We’ve seen mass disintermediation in retail banking and insurance, the money supermarkets of food are just around the corner and are building a business case whilst everyone else is sleeping. The use of data feeds, real-time pricing information, the ability to compare a range of flexible delivery and collection routes coupled with the inclusion of local and specialist produce would be all it would take to entice the savvier shoppers amongst us away from supermarkets we’ve relied on for decades.
Whilst grocers are of course here to stay I predict them starting to take second place behind marketplaces like Amazon and eBay and in time, a wider range of potentially local convenience apps for the upper-end of the market, unless they radically re-think how to offer truly user-centric convenience.
The way forward for today’s grocer? Convenience 2.0 If the value proposition for convenience 1.0 was – easy to use, you collect or we deliver. Convenience 2.0 is quite simply, shop on YOUR terms.
To thrive in this new world grocers need to move beyond their comfort zone of offering standard shopping cart, delivery and click & collect services and adopt a convenience 2.0 mentality on and offline.
So, what does this look like?
Think about me as the customer. Understand the context of where I am in, online or offline. Offer me a service that matches the moment. This might mean radically speeding up the offline high-frequency convenience shop by offering a concierge service at the door, rearranging where the top 20 convenience goods are in the store to allow me to complete my shop in under 10 minutes or conversely, if I decide to make a bigger shop but am on foot, allow me to switch into a home delivery mode very quickly through my app or a conversation with staff.
In this parity market, supermarket brands need to start with the end result, fulfilment, and quickly reassure users that the most convenient options are available for them so they can start to shop with confidence on any device.

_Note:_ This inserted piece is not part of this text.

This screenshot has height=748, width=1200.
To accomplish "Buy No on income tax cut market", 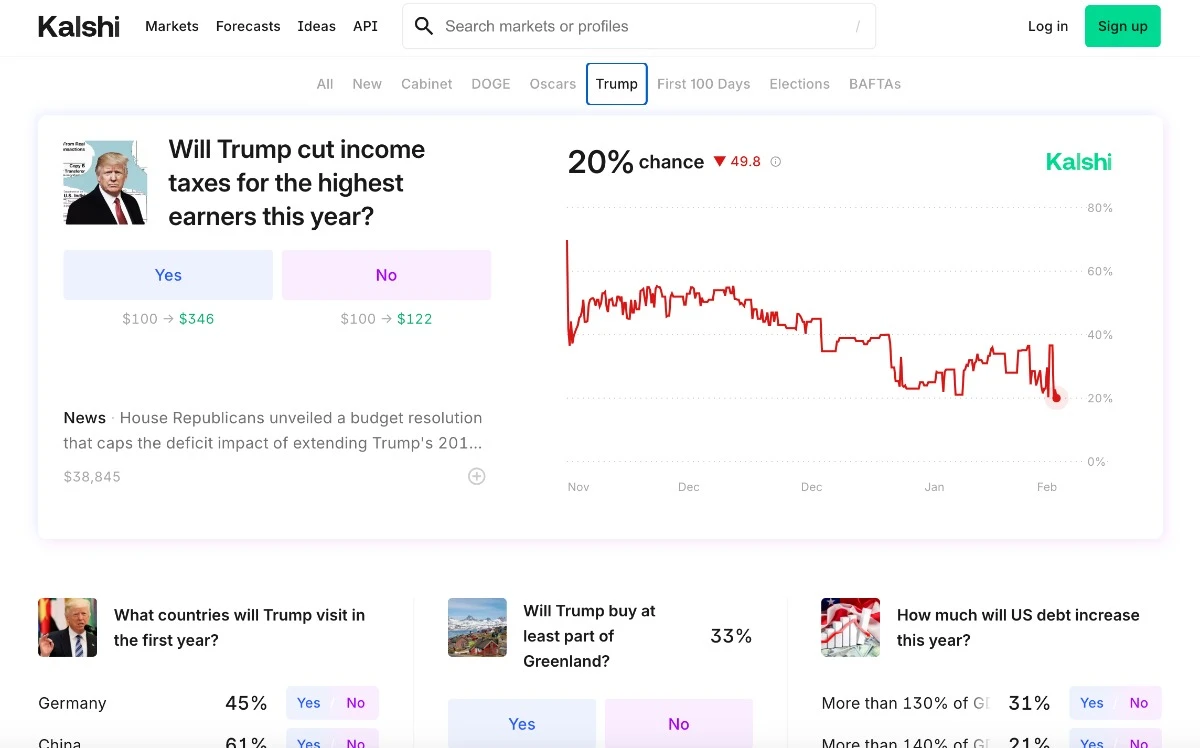I will [386, 275].
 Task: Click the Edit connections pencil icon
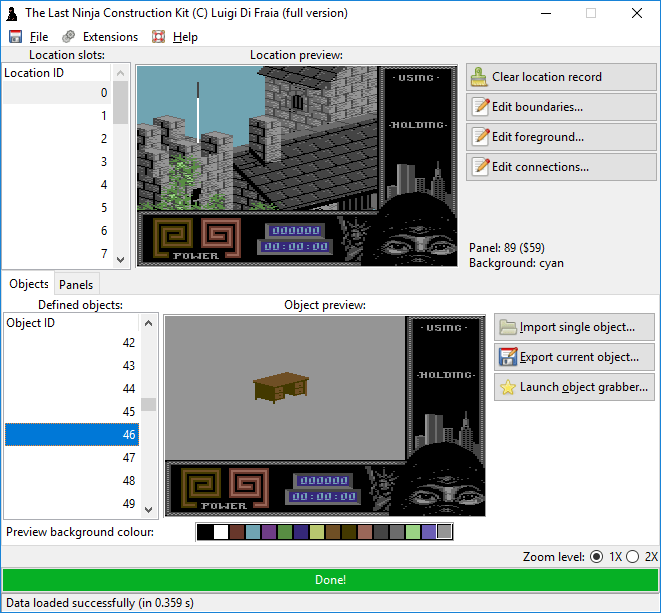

This means rethinking how arrival and homepage experiences are designed and helping the user act quickly, firstly determining their delivery or collection preference then quickly populating (or pre-populating for the repeat user with a consistent list) their basket through the use of behavioural, transactional or personal recommendations ending the analysis paralysis we see today. We already know that the average app users expects to be able to undertake just two or three key tasks, supermarkets need to service design for these journeys and in tandem create new fulfilment partnerships at a local level.
Orders of any size are expected, so need to be enabled through partnerships if the retailer cannot deliver. These partnerships should draw on a range of businesses, delivery specialists like Shutl on the one end and sharing economy services on the other. Tesco meets Task Rabbit – why not? If it means you can delivery faster, more personal delivery services that people are willing to pay for? And they shouldn’t stop there, if Instacart and Amazon Fresh are teaming up to take a piece of the local produce market, why aren’t we seeing local produce market places on Tesco.com or through Sainsbury’s and Morrisons? (the Etsy of food coupled with best in class servicing?).
The future is there for the taking, the challenge for today’s supermarkets is to exceed user expectations, and explore the best ways of creating a brand new era of convenience. In the words of Peter Drucker, the best way to predict the future is to create it.